He sat by the grand piano, one foot raised slightly and resting on the cross bar of the stool, the other foot on the ground, tapping a counter-rhythm to the ditty he casually laid down upon the piano keys with his right hand. He smoked a thin cheroot in an ivory cigarette holder. He flashed his winning smile, as he eyed me through his monocle. I caught a hint of expensive and yet tastefully understated eau de cologne. This was a man of taste and dicretion. A gentleman, a scholar and yes, an acrobat And yet he liked quality and luxury for itself rather than in that vulgar way the nouveau riche have; of displaying their ill gotten gains in a gallery of obvious trophies; the Benz, the villa, the yacht, the gold plated Dior mobile phone. He was a popular man, the lifeblood of the party. An entrepreneur, philosopher and a philanthropist. The last of the great adventurers. A splendid visionary, loved by women and revered amongst men.What a guy!
Actually no, that's all bollocks. He was wearing yet another diamonded BHS jumper, a burgundy leather(ish) jacket that was too small for him, as was the scary-man fashion of the time, too-tight jeans, obligatory white socks, and those excellent tassley shoes.

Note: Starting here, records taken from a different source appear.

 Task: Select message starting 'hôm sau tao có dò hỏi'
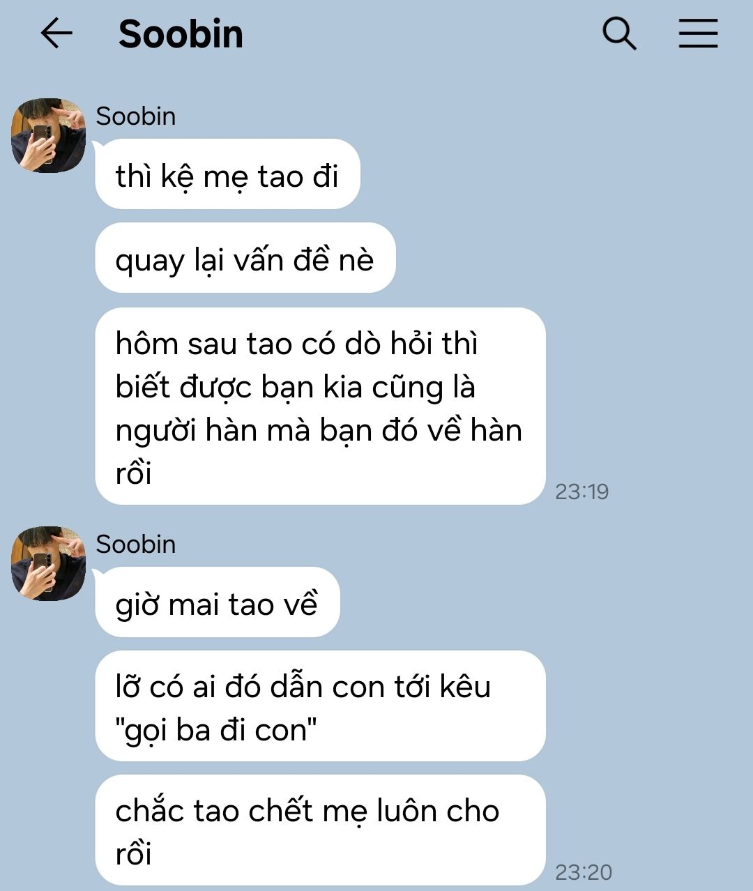point(320,406)
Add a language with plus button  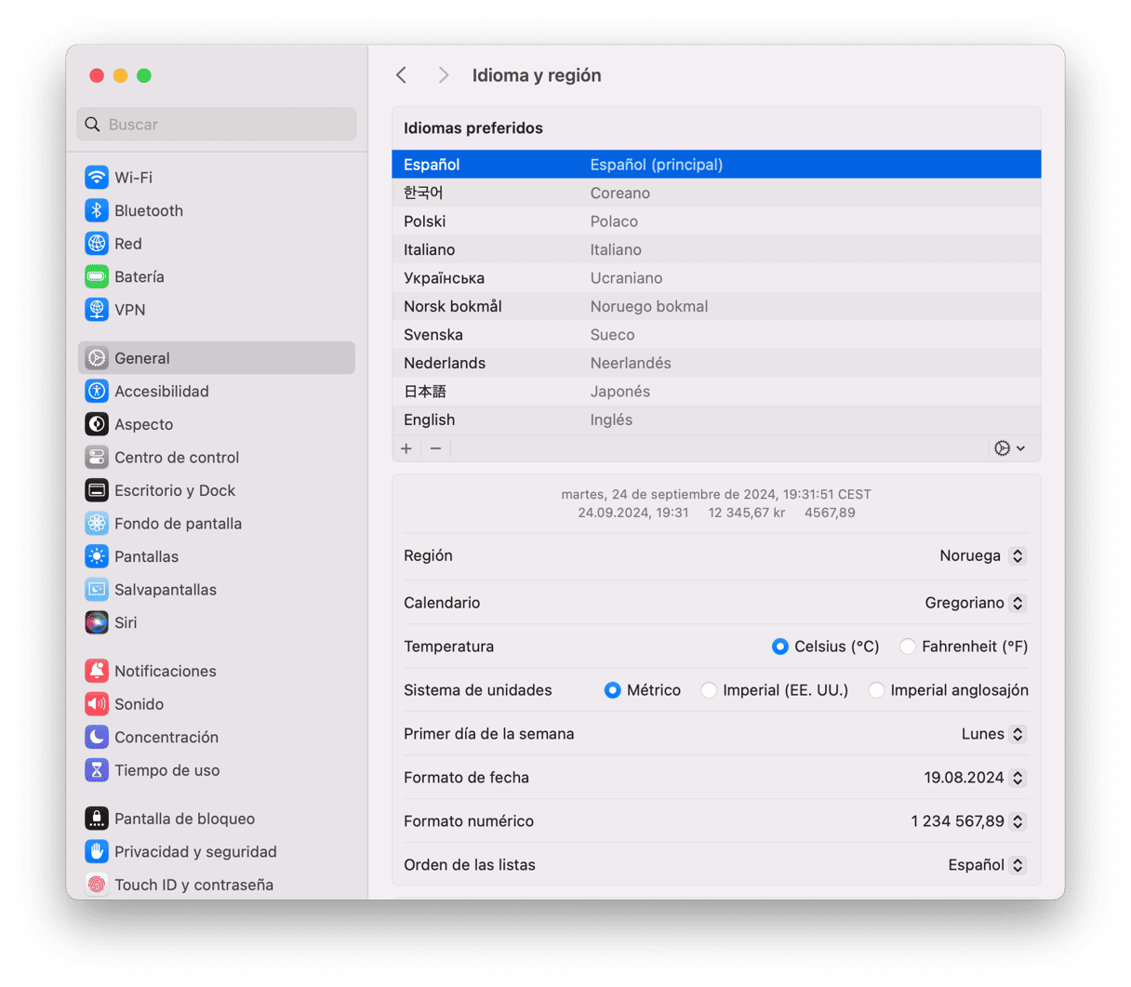click(406, 448)
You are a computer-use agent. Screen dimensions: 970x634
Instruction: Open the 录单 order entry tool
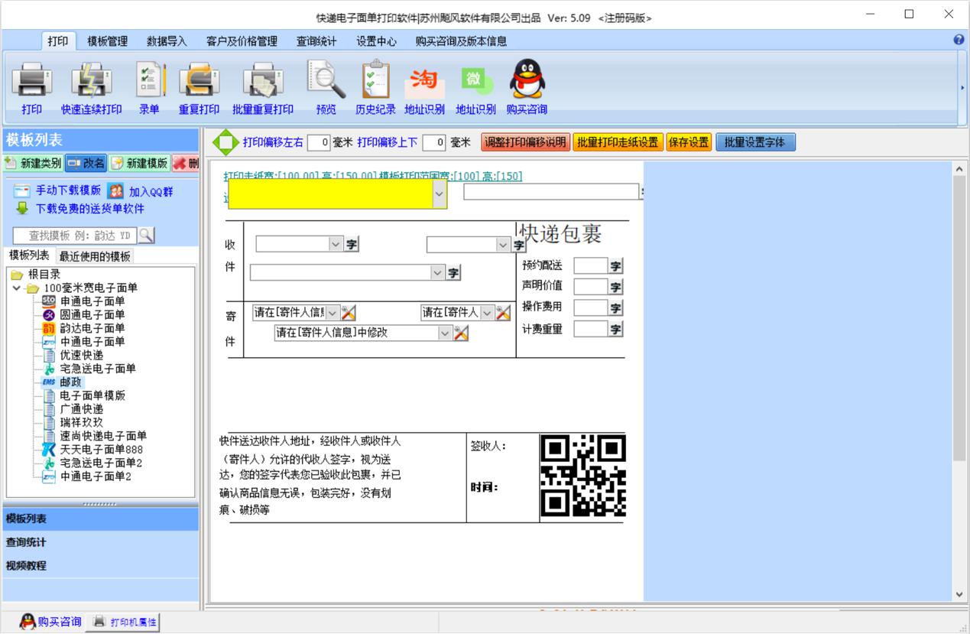click(x=149, y=80)
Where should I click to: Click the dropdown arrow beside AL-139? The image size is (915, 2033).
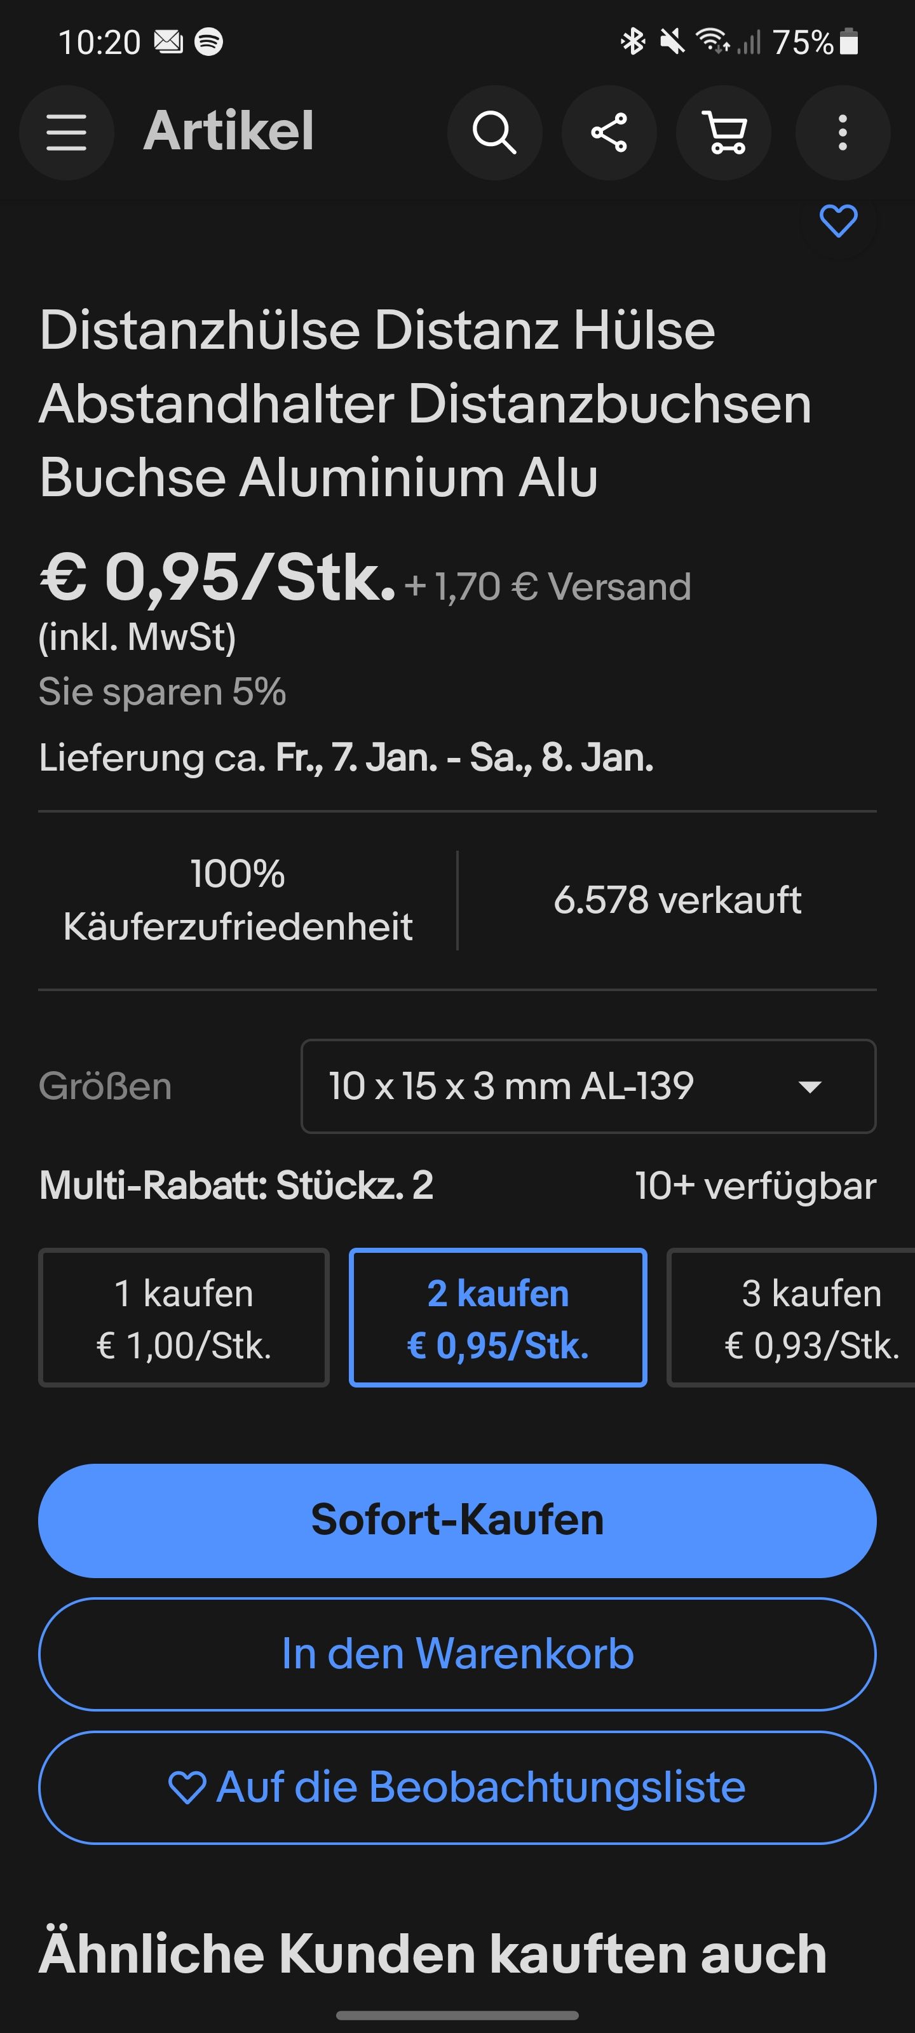click(810, 1087)
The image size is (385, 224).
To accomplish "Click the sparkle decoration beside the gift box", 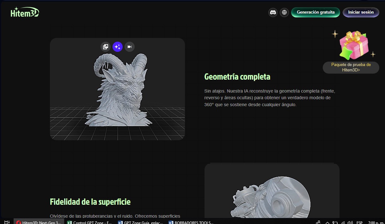I will pos(336,33).
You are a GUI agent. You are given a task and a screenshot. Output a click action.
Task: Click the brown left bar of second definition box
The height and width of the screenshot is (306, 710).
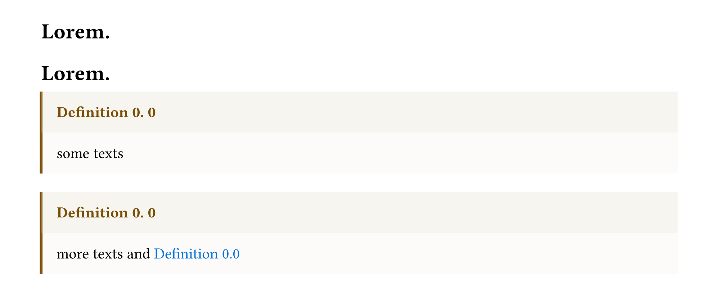click(x=41, y=233)
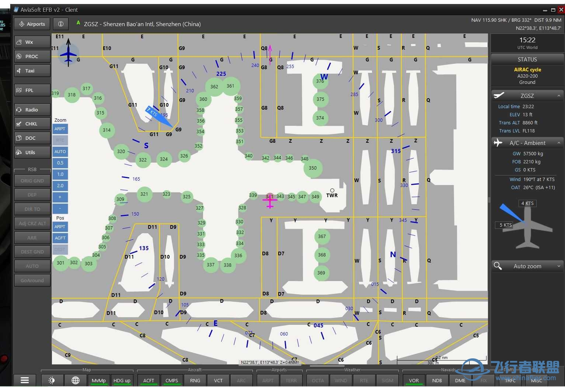
Task: Open the hamburger menu
Action: (x=24, y=380)
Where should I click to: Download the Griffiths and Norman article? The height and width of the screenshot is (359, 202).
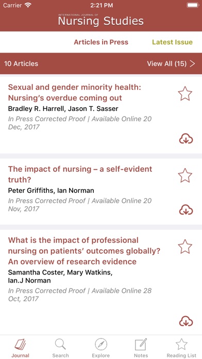tap(186, 210)
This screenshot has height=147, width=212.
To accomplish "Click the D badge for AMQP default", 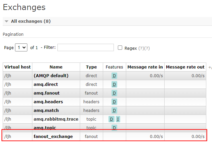I will click(x=114, y=76).
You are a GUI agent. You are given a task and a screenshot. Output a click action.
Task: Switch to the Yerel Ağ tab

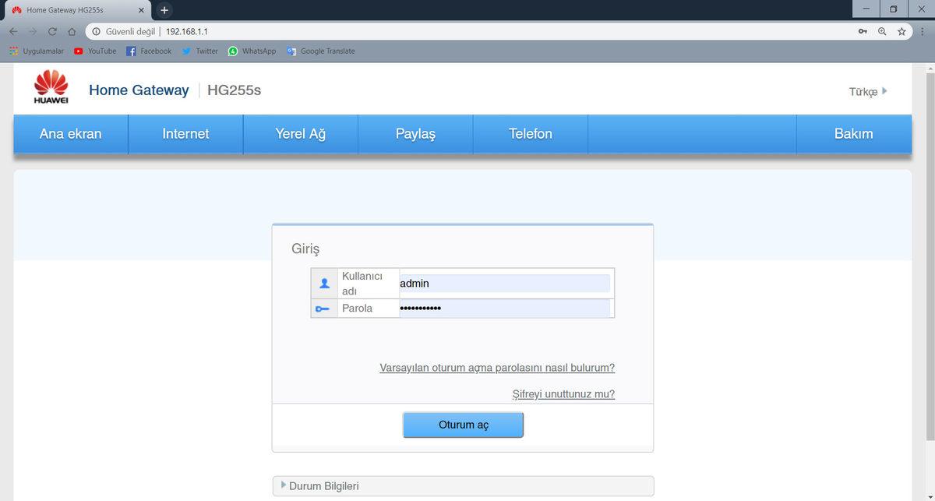300,134
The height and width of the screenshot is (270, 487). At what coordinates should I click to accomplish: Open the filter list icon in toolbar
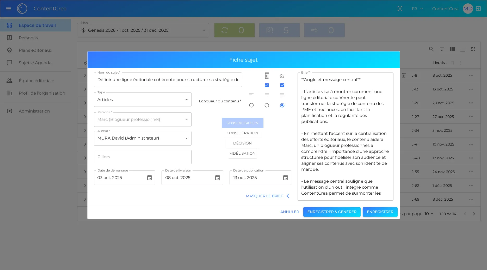click(442, 49)
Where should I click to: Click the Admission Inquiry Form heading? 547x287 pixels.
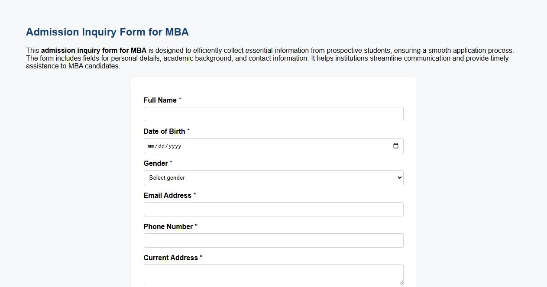pos(107,32)
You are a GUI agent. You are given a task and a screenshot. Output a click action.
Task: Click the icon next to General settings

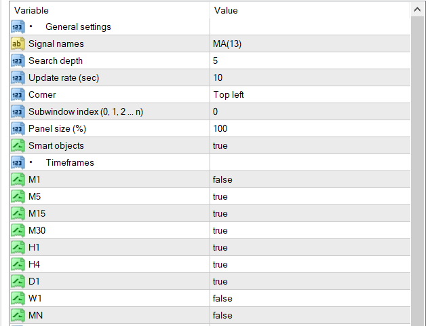(x=18, y=27)
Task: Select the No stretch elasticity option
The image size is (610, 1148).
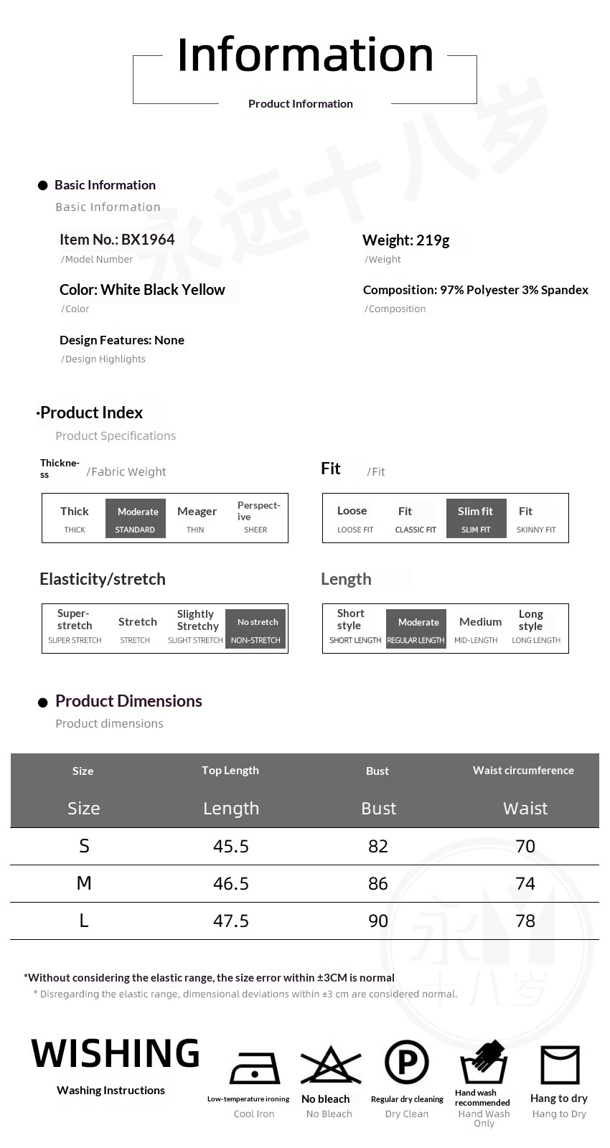Action: (x=255, y=629)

Attempting to walk back to my house was clearly verboten.
I was carrying my bass in its case.
"Alright miiiirrrrttt! Giz a tune then. Giz it 'ere, ahh can play it better than what you can. Yer ot fookin' gwin in, yer can stay irrr ferra drink wi' us."
Jesus fokken Kriste.
So I grinned and bore it because death wasn't on my option list that evening, or any evening for that matter. And this guy was a nutter. A dickwad. A twat. The kind of bloke you cross the road to avoid, but hope that he doesn't notice you doing so. He's "did you spill my pint?!?!" and he's "are you lookin' at my bird?!?!?" and he's "my life is shit and I hate myself and the world so much, but mostly myself, that I'm going to take it out on everyone, but especially anyone who looks different, especially anyone with the wrong hair and the wrong clothes and the wrong speech and books and music and interests other than lager and telly and aggression..."
And he was my next-door neighbour. He was my next-door neighbour. Why yiny lordy baby Jimmy Jesus? Why? What had I done. Was I a Tory in a former life? I didn't understand.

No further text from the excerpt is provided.